Show us amazingly long uptimes - miloc_c
I am always proud of my raspberrypi server at home. Its long uptime is almost 4 months!
[pi@rbp1]~$ uptime 
 15:31:17 up 114 days,  4:21,  2 users,  load average: 0.42, 0.23, 0.17
show me yours!
======
ktpsns
I sometimes noticed for long uptimes (like more then a year), the uptime
command shows an exclamation mark. However, I cannot find a threshold or even
the code for the exclamation mark at
[http://git.savannah.gnu.org/gitweb/?p=coreutils.git;a=blob;f...](http://git.savannah.gnu.org/gitweb/?p=coreutils.git;a=blob;f=src/uptime.c;h=c0869dbc4f939e65ea967b8ba840010e9009e40b;hb=HEAD)
\-- does anybody have an idea about that?

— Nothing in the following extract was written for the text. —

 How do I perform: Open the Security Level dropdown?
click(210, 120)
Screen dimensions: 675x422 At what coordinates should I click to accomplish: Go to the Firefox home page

Is the exclamation mark intended to warn the admin to reboot (since there
might be an updated kernel, etc.), or does the system wow itself? ;-)

------
simonblack
Once upon a time it was a mark of pride to have a long uptime. My record was
six months plus one day. Why did I reboot? Because I needed to upgrade my
system.

Then I realised that big uptimes were a _bad_ sign, that they signified a
system that hadn't been kept up to date and was vulnerable.

------
wglb
At Mark Williams, we had a z8000 prototype, still in pieces, sitting on a lab
table, which was up for at least 180 days. It well may have been longer.